The Streakers are the people who have run the New Haven Road Race every year since its inception 41 years ago in 1978. And they run wearing clothes.

"This will be my 41st year running this race," said Peter Halsey. "I played sports in high school and college and hated to run, but a friend and I decided we were going to do the first New Haven Road Race and we trained poorly for the first race and then I've just been coming back every year."

It's a small group, dedicated to making their mark every year, despite adversity.

"I broke my pelvis right before one of the road races and broke my foot right before another one, so I had to race in a wheel chair," said Halsey.

There are only 10 Streakers left in the world who are alive and running this race today, but there's one person wearing a yellow bib in the crowd who is running a family streak.

"The organization actually called me up in 2014, actually out of the blue," said Craig Lampo, who is running the race for the ninth year in a row. "I didn't even ask them and they asked me if I wanted to take his number over and start running in his name and in his memory, so I think I'll be running this race for a long time."
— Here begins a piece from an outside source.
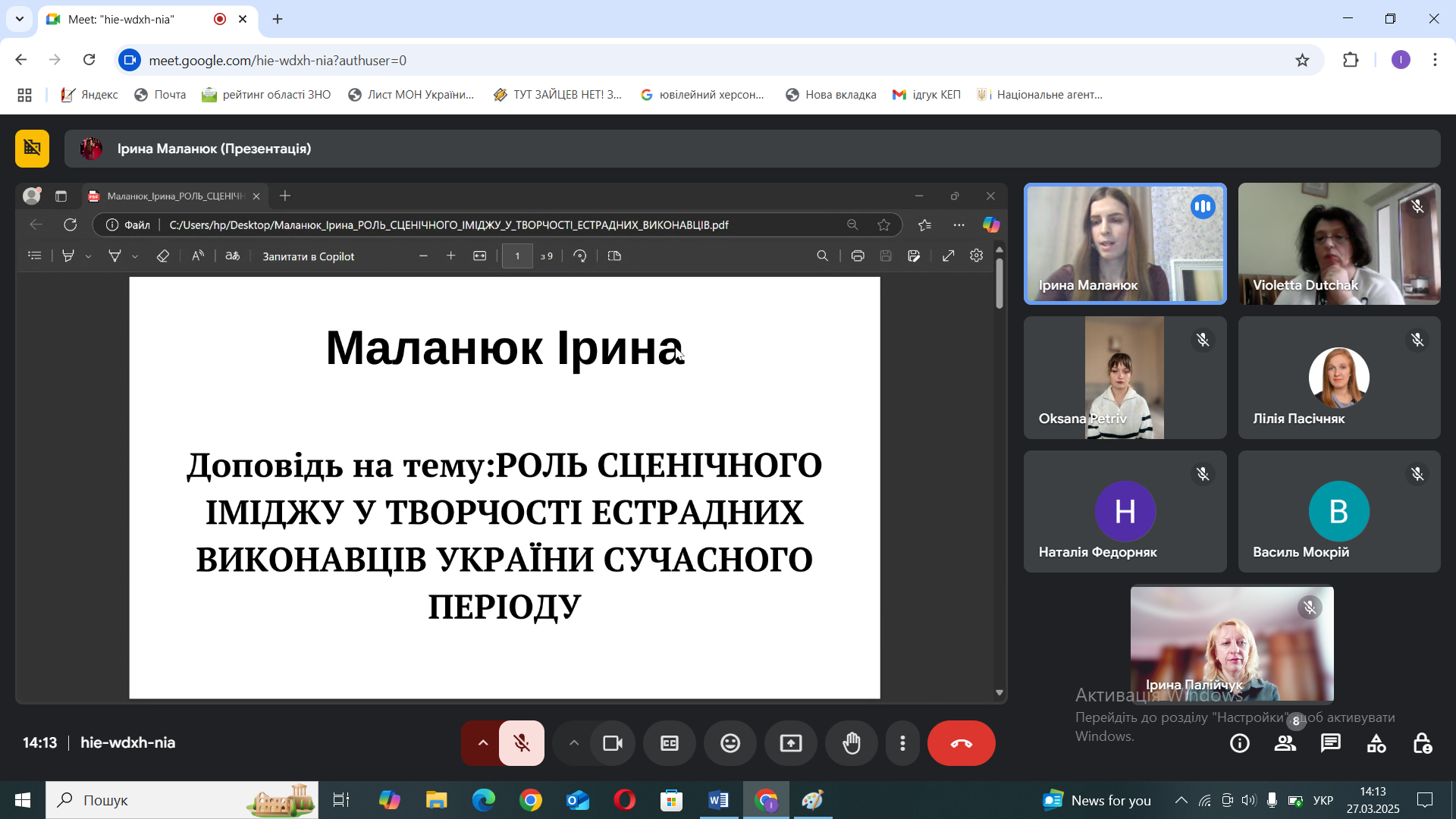
Task: Select Violetta Dutchak's video tile
Action: 1339,243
Bob Lampo, Craig's father, was a streaker. He ran for 34 consecutive years before he died in 2014. His last race was in 2013.

His son, Craig, had the opportunity to run with him for his last 5 races and even helped carry him over the finish line his last one. "It seemed like a great thing to do with him," said Lampo. "I just could never stop running now. It kind of gets into your blood as it was in his. I understand now what was going through his mind all these years."

He's now part of an exclusive club that gets smaller every year.

"I think you have to be a little crazy-- that helps, but also pretty committed," said Halsey on what it takes to stay motivated and come back every year.

"He was a very committed guy, and its a great thing to have him as a father and know he had that type of dedication," said Lampo.